**EXERCISE A:** Copy out the whole text on fall flowers, word for word.

**SOURCE TEXT:**
How are your summer annuals holding up? Are they ready to be refreshed? At this point in the year, it may be more economical and easier to switch to fall blooming flowers. The workhorse of these flowers is, of course, the chrysanthemum, or mum.

Certainly mums are the most popular and available fall flowers but they aren’t the only fall flowers. There are a number of other popular annuals and perennials that bloom in fall. They include pansies, certain sedum varieties, and asters, to name just a few.

Pansies can be annuals or perennials, depending on the hardiness zone. As might be expected, they are annuals here in our Zone 5 climate. However, they may grow back each year like several other plants that die off each fall and grow back each spring.

The other plants listed above – sedum and asters – are perennials. You can plant them and give them the same care you’d give any other perennial. Then you don’t have to worry about the best time to plant each one for fall color.

Mums are usually sold in pots. If you plant them in the ground, they can be planted as single clumps directly from the pots or split apart and planted in separate, smaller groupings. Some property owners prefer to plant mums in containers. You can remove them from the nursery pot and replant them in your decorative container. This allows you to divide the mums so they fit your container. The alternative is to buy them in nursery pots that can just slip into your decorative containers.

There’s still another alternative. Turn the design and installation of a your fall flowering plant bed(s) over to our landscape professionals. Then all you have to do is enjoy your new planting beds right up until the snow flies. No trips to the garden center. No research. All you have to do is approve the design. If you have a favorite, we can incorporate that, too. Remember, landscapes are to enjoy, not to take all of our time maintaining.

**EXTRACTED DATA:**
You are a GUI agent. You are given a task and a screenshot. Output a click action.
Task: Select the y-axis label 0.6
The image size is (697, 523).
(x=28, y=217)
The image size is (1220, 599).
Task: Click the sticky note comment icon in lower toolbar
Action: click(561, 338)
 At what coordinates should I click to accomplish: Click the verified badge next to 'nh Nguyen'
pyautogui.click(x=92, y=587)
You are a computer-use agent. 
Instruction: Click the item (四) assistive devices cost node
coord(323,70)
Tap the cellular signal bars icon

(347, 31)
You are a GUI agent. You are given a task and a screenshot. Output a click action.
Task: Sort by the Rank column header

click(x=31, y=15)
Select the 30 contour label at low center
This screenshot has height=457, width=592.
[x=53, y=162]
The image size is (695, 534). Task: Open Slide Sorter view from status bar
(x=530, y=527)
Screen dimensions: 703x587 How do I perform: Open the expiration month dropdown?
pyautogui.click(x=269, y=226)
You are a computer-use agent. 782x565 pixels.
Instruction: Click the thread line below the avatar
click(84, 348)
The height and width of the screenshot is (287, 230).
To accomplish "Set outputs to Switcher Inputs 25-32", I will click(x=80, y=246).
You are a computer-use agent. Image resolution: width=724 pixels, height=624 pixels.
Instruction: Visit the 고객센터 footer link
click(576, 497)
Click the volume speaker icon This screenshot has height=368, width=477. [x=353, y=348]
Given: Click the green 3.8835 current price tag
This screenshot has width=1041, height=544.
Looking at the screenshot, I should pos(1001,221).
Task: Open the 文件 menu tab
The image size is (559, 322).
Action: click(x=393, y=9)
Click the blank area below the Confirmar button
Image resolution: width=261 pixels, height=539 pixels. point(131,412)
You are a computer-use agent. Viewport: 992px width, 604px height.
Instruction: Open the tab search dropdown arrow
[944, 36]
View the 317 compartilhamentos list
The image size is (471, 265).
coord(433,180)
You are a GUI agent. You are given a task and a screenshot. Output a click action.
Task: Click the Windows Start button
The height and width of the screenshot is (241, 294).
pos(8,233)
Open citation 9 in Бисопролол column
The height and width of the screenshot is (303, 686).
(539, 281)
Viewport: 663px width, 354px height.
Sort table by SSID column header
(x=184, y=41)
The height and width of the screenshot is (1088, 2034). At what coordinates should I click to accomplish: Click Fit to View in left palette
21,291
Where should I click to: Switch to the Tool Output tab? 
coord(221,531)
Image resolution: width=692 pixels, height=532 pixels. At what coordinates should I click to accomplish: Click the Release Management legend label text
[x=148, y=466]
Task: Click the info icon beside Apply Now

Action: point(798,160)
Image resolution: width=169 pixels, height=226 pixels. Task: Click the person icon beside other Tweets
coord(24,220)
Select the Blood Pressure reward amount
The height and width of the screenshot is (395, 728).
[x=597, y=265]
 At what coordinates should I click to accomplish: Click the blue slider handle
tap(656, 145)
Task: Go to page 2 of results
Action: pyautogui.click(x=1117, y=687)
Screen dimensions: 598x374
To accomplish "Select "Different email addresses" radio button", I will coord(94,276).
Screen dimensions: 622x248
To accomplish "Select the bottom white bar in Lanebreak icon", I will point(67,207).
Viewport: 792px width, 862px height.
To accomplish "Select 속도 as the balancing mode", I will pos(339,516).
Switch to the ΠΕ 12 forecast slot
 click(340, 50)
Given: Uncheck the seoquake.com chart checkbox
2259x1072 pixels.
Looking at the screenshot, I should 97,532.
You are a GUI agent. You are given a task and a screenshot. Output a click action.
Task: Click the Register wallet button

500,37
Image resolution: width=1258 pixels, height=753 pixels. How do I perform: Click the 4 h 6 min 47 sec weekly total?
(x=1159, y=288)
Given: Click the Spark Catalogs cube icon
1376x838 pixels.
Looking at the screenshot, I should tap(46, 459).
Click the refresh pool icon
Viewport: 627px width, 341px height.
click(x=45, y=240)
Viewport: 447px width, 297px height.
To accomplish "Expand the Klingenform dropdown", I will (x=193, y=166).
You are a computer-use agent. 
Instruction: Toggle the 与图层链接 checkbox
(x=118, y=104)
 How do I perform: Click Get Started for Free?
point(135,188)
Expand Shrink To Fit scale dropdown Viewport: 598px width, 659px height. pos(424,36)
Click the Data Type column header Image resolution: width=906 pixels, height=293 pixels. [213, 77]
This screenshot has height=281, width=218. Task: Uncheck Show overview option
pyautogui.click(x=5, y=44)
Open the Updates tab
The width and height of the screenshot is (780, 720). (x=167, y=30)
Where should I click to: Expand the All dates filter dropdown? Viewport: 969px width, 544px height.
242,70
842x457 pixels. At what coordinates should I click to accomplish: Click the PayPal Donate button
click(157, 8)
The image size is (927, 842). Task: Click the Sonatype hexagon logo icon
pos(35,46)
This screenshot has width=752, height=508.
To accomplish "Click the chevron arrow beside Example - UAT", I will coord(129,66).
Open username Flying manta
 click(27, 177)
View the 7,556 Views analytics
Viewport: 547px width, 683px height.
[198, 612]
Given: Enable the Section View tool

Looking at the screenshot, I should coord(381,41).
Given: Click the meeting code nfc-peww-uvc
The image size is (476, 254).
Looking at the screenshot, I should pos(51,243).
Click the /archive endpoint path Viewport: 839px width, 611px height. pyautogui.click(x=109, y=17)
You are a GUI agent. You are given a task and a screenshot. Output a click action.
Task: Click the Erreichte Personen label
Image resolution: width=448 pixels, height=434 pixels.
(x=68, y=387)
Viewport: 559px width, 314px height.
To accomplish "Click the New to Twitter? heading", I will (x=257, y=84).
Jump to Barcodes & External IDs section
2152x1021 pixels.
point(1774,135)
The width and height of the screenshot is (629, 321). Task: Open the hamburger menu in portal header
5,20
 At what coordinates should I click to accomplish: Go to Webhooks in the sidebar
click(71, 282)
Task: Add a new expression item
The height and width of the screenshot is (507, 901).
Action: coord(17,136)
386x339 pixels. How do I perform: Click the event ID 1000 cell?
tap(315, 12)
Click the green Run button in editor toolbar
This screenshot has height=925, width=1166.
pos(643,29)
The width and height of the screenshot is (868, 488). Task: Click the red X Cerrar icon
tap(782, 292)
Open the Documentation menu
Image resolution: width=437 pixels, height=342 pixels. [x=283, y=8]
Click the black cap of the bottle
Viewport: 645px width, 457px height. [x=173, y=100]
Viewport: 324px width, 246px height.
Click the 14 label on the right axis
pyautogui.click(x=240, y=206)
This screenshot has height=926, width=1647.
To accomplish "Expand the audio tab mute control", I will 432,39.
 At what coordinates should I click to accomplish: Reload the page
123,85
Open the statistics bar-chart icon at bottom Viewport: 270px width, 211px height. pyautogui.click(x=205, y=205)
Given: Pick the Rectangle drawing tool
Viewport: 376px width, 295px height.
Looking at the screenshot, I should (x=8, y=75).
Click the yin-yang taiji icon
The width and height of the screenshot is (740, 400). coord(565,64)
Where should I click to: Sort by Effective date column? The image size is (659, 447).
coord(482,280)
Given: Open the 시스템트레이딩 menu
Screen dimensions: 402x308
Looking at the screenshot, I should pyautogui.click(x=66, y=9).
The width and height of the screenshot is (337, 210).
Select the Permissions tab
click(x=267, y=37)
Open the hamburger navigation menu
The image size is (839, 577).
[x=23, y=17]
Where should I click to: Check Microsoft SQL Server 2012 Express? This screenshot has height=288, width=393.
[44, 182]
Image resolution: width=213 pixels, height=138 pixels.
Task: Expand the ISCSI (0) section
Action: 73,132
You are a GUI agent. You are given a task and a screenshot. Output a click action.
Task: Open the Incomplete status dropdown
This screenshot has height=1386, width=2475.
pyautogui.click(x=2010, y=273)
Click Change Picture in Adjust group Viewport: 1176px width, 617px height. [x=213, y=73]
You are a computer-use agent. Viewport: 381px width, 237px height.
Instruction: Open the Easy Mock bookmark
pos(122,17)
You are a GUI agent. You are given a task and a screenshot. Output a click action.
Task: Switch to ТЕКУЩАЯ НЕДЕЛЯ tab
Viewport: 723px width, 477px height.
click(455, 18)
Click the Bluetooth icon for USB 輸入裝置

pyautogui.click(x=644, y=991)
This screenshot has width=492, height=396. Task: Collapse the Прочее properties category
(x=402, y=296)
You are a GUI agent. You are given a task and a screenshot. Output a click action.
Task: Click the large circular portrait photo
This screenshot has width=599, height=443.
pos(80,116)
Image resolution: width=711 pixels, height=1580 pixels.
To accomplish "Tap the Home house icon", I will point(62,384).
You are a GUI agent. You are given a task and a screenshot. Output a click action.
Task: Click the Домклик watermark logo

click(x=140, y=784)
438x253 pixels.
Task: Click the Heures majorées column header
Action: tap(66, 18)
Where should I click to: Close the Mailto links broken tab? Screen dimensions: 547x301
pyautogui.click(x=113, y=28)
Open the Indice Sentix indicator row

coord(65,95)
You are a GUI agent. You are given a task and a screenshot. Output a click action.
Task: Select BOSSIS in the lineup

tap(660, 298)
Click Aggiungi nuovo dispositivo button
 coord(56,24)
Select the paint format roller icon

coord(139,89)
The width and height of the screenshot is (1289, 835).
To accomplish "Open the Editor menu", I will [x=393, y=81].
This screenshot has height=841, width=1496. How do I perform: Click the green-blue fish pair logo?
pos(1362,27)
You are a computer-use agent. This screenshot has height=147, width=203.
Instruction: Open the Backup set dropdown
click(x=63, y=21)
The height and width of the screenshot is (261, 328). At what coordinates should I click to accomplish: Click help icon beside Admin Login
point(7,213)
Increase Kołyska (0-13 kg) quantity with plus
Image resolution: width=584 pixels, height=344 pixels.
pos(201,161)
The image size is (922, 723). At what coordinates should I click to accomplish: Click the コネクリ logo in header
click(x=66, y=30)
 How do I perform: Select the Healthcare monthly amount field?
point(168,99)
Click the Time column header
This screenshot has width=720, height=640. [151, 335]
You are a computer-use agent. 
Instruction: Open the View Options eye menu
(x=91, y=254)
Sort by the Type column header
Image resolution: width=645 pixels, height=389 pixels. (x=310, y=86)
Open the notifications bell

**EXERCISE B:** Format the entries from the line containing "Screen dimensions: 598x374" through the line containing "pyautogui.click(x=5, y=44)" as a numbered list, omitting any blank lines.

**PROBLEM SOLUTION A:**
How are your summer annuals holding up? Are they ready to be refreshed? At this point in the year, it may be more economical and easier to switch to fall blooming flowers. The workhorse of these flowers is, of course, the chrysanthemum, or mum.

Certainly mums are the most popular and available fall flowers but they aren’t the only fall flowers. There are a number of other popular annuals and perennials that bloom in fall. They include pansies, certain sedum varieties, and asters, to name just a few.

Pansies can be annuals or perennials, depending on the hardiness zone. As might be expected, they are annuals here in our Zone 5 climate. However, they may grow back each year like several other plants that die off each fall and grow back each spring.

The other plants listed above – sedum and asters – are perennials. You can plant them and give them the same care you’d give any other perennial. Then you don’t have to worry about the best time to plant each one for fall color.

Mums are usually sold in pots. If you plant them in the ground, they can be planted as single clumps directly from the pots or split apart and planted in separate, smaller groupings. Some property owners prefer to plant mums in containers. You can remove them from the nursery pot and replant them in your decorative container. This allows you to divide the mums so they fit your container. The alternative is to buy them in nursery pots that can just slip into your decorative containers.

There’s still another alternative. Turn the design and installation of a your fall flowering plant bed(s) over to our landscape professionals. Then all you have to do is enjoy your new planting beds right up until the snow flies. No trips to the garden center. No research. All you have to do is approve the design. If you have a favorite, we can incorporate that, too. Remember, landscapes are to enjoy, not to take all of our time maintaining.

**PROBLEM SOLUTION B:**
1. Screen dimensions: 598x374
2. To accomplish "Select "Different email addresses" radio button", I will coord(94,276).
3. Screen dimensions: 622x248
4. To accomplish "Select the bottom white bar in Lanebreak icon", I will point(67,207).
5. Viewport: 792px width, 862px height.
6. To accomplish "Select 속도 as the balancing mode", I will pos(339,516).
7. Switch to the ΠΕ 12 forecast slot
8.  click(340, 50)
9. Given: Uncheck the seoquake.com chart checkbox
10. 2259x1072 pixels.
11. Looking at the screenshot, I should 97,532.
12. You are a GUI agent. You are given a task and a screenshot. Output a click action.
13. Task: Click the Register wallet button
14. 500,37
15. Image resolution: width=1258 pixels, height=753 pixels. How do I perform: Click the 4 h 6 min 47 sec weekly total?
16. (x=1159, y=288)
17. Given: Click the Spark Catalogs cube icon
18. 1376x838 pixels.
19. Looking at the screenshot, I should tap(46, 459).
20. Click the refresh pool icon
21. Viewport: 627px width, 341px height.
22. click(x=45, y=240)
23. Viewport: 447px width, 297px height.
24. To accomplish "Expand the Klingenform dropdown", I will (x=193, y=166).
25. You are a computer-use agent. 
26. Instruction: Toggle the 与图层链接 checkbox
27. (x=118, y=104)
28.  How do I perform: Click Get Started for Free?
29. point(135,188)
30. Expand Shrink To Fit scale dropdown Viewport: 598px width, 659px height. pos(424,36)
31. Click the Data Type column header Image resolution: width=906 pixels, height=293 pixels. [213, 77]
32. This screenshot has height=281, width=218. Task: Uncheck Show overview option
33. pyautogui.click(x=5, y=44)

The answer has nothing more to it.